There have been many debates of how to gain the essential sequence information of large eukaryotic genomes such as those from mammalian and plant genomes. A relative straightforward approach is to isolate mRNA from different tissues at different ages and sequence single reads of cDNAs, also called Expressed-Sequence-Tags or ESTs. While this approach rapidly leads to the discovery of genes and when they are expressed at what levels, it lacks the genomic positional information, the gene-flanking regions containing regulatory sequences, and the actual gene number because of gene amplification and genes that are expressed in only a few cells and at low levels.
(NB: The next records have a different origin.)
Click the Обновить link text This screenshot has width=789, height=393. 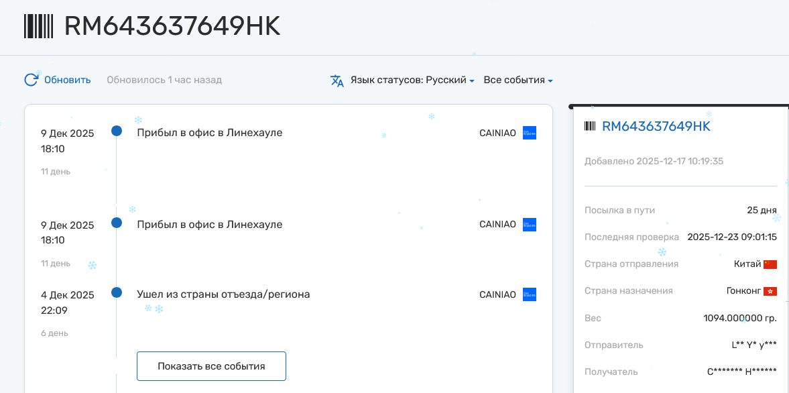(67, 80)
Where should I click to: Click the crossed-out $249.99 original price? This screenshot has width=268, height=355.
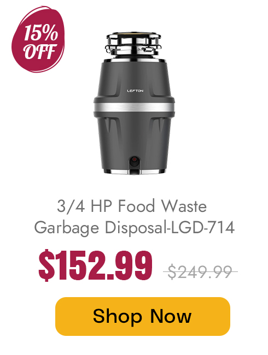[x=200, y=271]
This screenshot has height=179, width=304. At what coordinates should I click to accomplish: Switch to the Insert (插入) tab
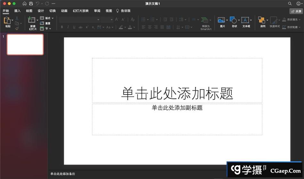pyautogui.click(x=17, y=11)
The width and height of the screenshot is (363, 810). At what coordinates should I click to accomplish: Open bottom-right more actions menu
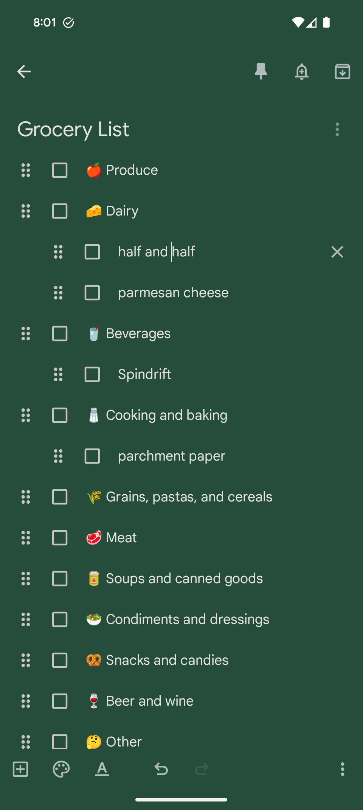[x=342, y=769]
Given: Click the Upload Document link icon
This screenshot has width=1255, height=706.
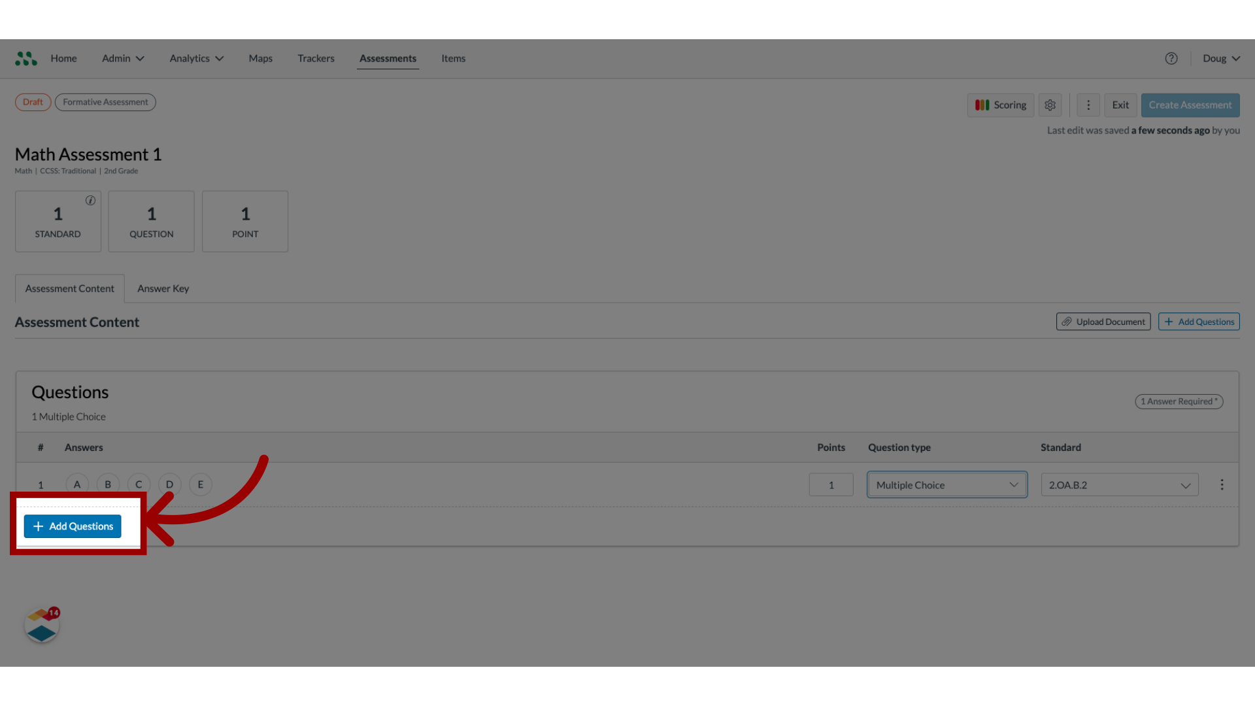Looking at the screenshot, I should click(x=1066, y=322).
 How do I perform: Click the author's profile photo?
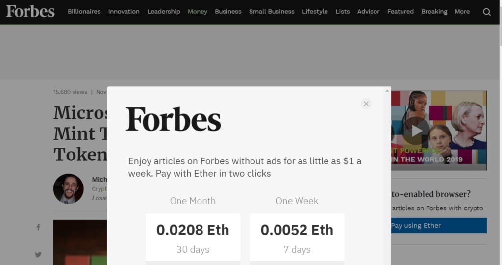point(68,189)
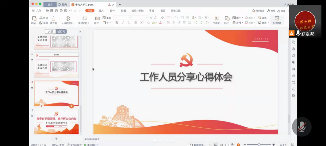Toggle the muted microphone button
326x146 pixels.
tap(302, 127)
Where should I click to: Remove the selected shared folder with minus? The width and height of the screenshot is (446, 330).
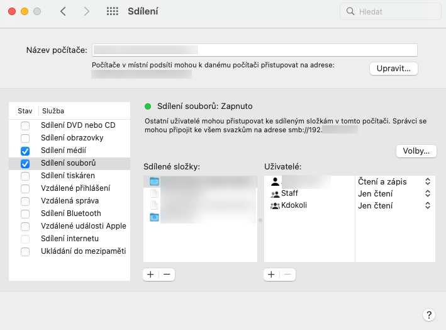[167, 275]
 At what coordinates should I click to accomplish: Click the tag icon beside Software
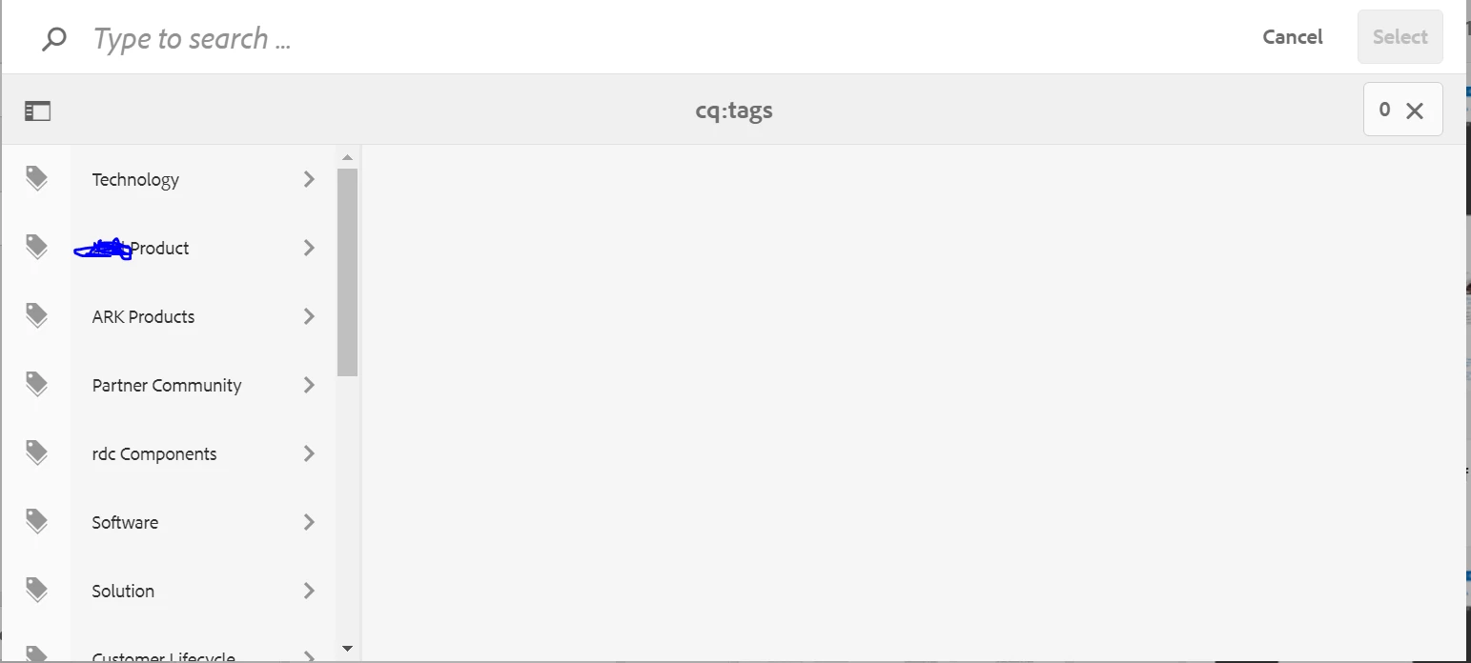(36, 521)
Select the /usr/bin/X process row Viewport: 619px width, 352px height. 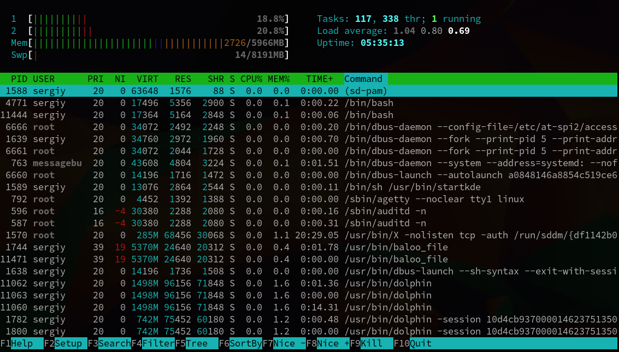tap(309, 235)
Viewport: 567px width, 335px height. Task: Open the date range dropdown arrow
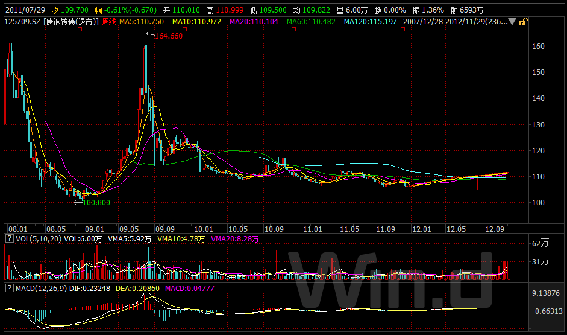pyautogui.click(x=512, y=22)
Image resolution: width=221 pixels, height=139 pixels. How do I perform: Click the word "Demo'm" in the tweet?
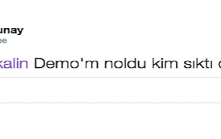[66, 63]
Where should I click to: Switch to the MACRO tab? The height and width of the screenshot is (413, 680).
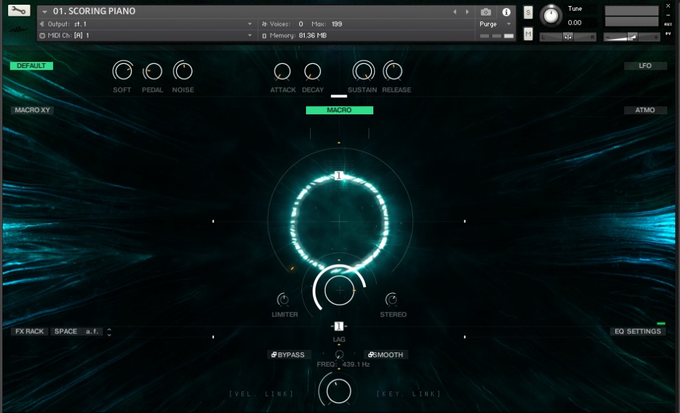point(339,110)

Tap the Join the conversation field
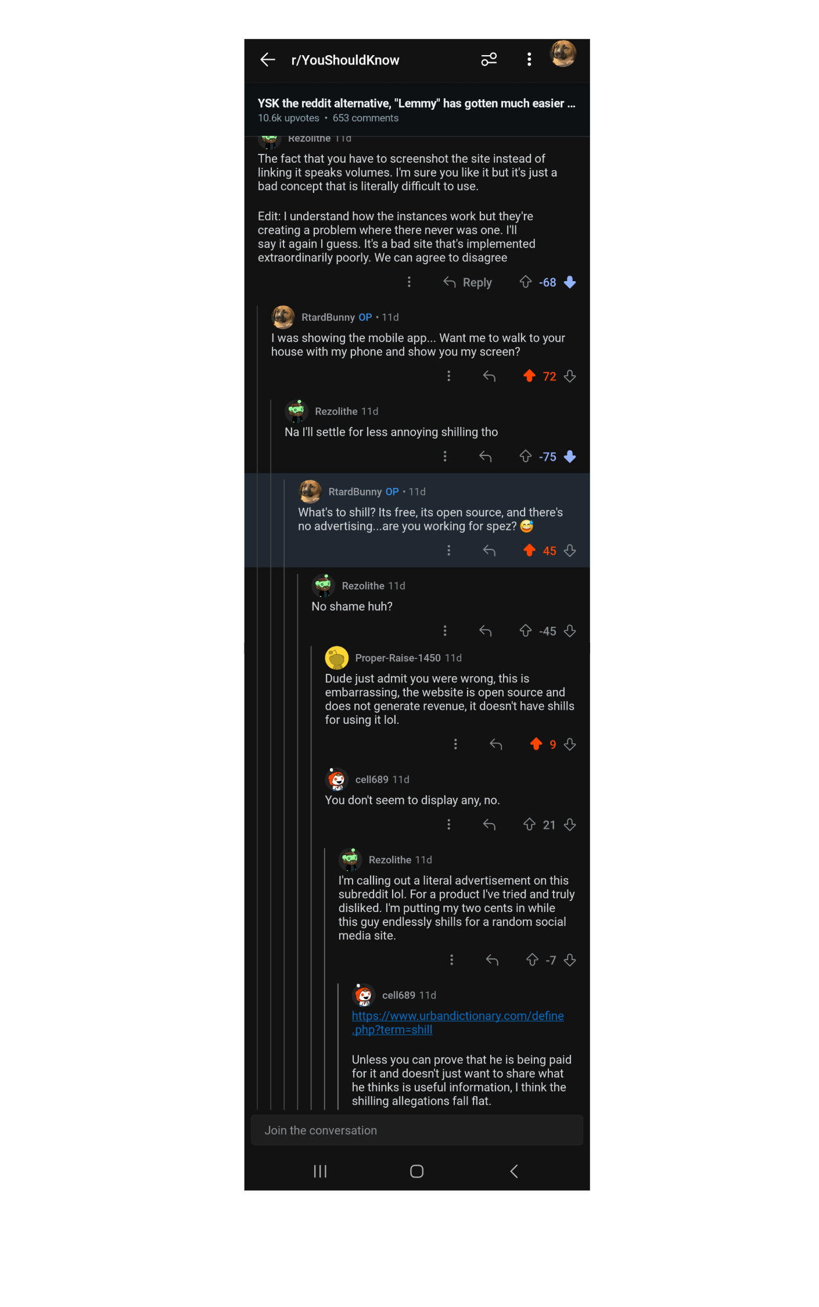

2) Whole-Genome Shotgun Sequencing

An alternative has been the whole-genome shotgun sequencing approach, which is not biased against rare versus abundant expression of genes. This approach has been attractive because the actual sequencing can be accomplished in a short period of time. It can easily be scaled because all clones can be sequenced in parallel. The major challenge, however, is the assembly of these sequences into contiguous sequence information and to anchor them to the genetic map. While this approach works well for genomes with a low content of repeat sequences, it is more challenging for genomes with a high content of repeat sequences. Key to these genomes has been the use of sequence mates with distances of 2-3 kb, 8-10 kb, and 150 kb, also serving as Sequence-Tagged-Connectors (STCs) in the latter case. In addition, the 150 kb clones (BACs) have to be anchored to the genetic map to provide a chromosomal framework of clones (see also next section). Still, STCs contain many repeat sequences of transposable elements and multigene families, generating many erroneous results unless other supporting data can be added.

3) BAC-by-BAC Sequencing

A third approach has been to sequence overlapping BAC clones, also referred to as a minimum tiling path (MTP). Similar, like the previous case, the BAC clones are anchored to the genetic map. A great aid to anchoring the clones is a process called DNA fingerprinting. If a BAC library contains genomic fragments that covers the genome several times over, then many BAC clones share restriction patterns in common. Based on common restriction patterns tiles of overlapping BAC clones can be assembled into fingerprinted contigs or FPCs. For instance, a 23x BAC library of the 400-Mb rice genome has been assembled in 438 FPC. However, the bigger mouse genome of 2.8 Gb was reduced to 296 FPCs with BAC coverage of 305,716 clones (ca. 16x). The relative fewer mouse FPCs was mainly due to the comparison of 453,962 STCs with the human genome sequence. About 11.3% of these STCs established collinearity between mouse and human, thereby facilitating the ordering of FPCs. The advantage of these long tiles of BAC clones is that it becomes easier to anchor them to the genetic map because they span a distance of many centiMorgans (cMs). Although these tiles are reasonably correct, their limited resolution makes them unsuitable for determining a MTP because they are based on restriction pattern with six-base-pair cutters. Therefore, it has been necessary to use STCs in combination with FPCs to identify the minimum overlap between two neighboring BAC clones. The disadvantage of this strategy is that sequencing a whole genome takes a lot of time because many nucleation points are needed and extensions of BAC clones by another round of BAC clones occur in many cycles.